Transdisciplinary Design

success/failure or every front has a back or to act or not to act or the problem with a can of worms.

Posted on December 21, 2011 | posted by:

In chapter one of Tim Brown’s book Change By Design he says “Fail early to succeed sooner”.  There are quite  a few similar sentiments out there that encourage the idea that to succeed one must fail.  The dichotomy of success/failure is like any other opposite; we can’t know one, or at least appreciate it, without the other.  What I’m questioning is whose criteria for success and failure are we adhering to?

In Natural Capitalism, the authors, Hawken, Lovins, and Lovins write an interesting scenerio:

“Imagine a conversation taking place at the end of the nineteenth century. A group of powerful and far seeing businessmen announce that they want to create a giant new industry in the United States, one that will employ millions of people, sell a copy of its product every two seconds, and provide undreamed-of levels of personal mobility for those who use its products. However, this innovation will have other consequences so that at the end of one hundred years, it will have done or be doing the following:”

-Paved an area equal to all the arable land in the states of Ohio, Indiana, and Pennsylvania;

-Maimed or injured 250 million people and killed more Americans than died in all wars in the countries history;

-Be combusting 8 million barrels of oil everyday (450 gallons per person annually);

Of course, they are writing about the automobile. Above are just some of the highlights from the long list of impacts the automobile has had on our health and our planet.

After over 100 years of iteration, from the Model T to the- (funny, when I googled: Whats the biggest vehicle on the road today? The first entry was: Top 10 Best Car List. Is bigger still better in America? Re-phrasing my question for google I get: The 100 Most Reliable Cars of the Last Decade. Honda Accord, if you’re wondering, is number one. I’m digressing, though I think that it might be telling as to what our criteria, as Americans, is for a successful car).  I realize I didn’t finish that last sentence, with the help of Wikipedia I’ll do just that. After over 100 years of iteration, from the Model T to the Ford F-350 Super Duty Crew Cab Long Bed (I cited the longest measurement in the list of superlatives) The automobile, is finally, slowly, making its way to reasonable solutions with the criteria for success not only being the health and safety of human beings but the environment as well.

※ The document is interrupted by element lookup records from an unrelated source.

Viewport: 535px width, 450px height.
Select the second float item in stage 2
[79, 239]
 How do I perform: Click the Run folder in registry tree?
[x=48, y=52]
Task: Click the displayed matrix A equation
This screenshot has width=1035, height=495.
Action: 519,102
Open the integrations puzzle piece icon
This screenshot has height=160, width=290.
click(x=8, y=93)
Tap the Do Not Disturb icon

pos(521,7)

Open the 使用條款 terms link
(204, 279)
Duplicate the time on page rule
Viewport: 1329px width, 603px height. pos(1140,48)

Why do I feel like I opened a can of worms here? Perhaps it’s wicked problem syndrome.  The solution to a problem is not finding the solution but discovering the problem through finding solutions.  I think I got that correct. Although in the case of the automobile it surely seems like the solutions to finding the problem created the problem. I’m reminded of a quote from Victor Papanek’s book Design for the Real World (1971) .

“There are professions more harmful than industrial design, but only a few of them.” Or this “… by creating whole species of permanent garbage to clutter up the landscape, and by choosing materials and processes that pollute the air we breath, designers have become a dangerous breed.”

Papanek was certainly speaking a truth, unfortunately, a truth that was scorned by most of the designers of his time. The first quote I have heard numerous times this semester. Why? Because it is as relevant today as when he wrote it in 1971.

If I’ve learned anything this semester, I’ve learned that we cannot afford to look at anything at face value. Not even the problem. If we can’t afford to take even the problems we’re addressing at face value then we cannot assume a projects success or its failure without looking to how it’s being measured and who is creating the measurement.  In short, what’s the framework for measurement? The success/failure of a product or service in the market place has no bearing on the success/failure of that same service or product on the environment. As I’ve reminded myself over and over this semester, every front has a back.

This can have a deer in the headlights affect. How do we act, knowing that our actions can have unintended consequences? How do we not act when we know action is called for?  Now there’s a quandary, one that we are not alone in. Another refrain we have heard this semester over again is: “Act in the face of uncertainty”. Perhaps here there is a measure of success that is undeniable. Because to simply act is the first step to exploration, questioning, wondering what if, debating, prototyping, experimenting, failing and even succeeding.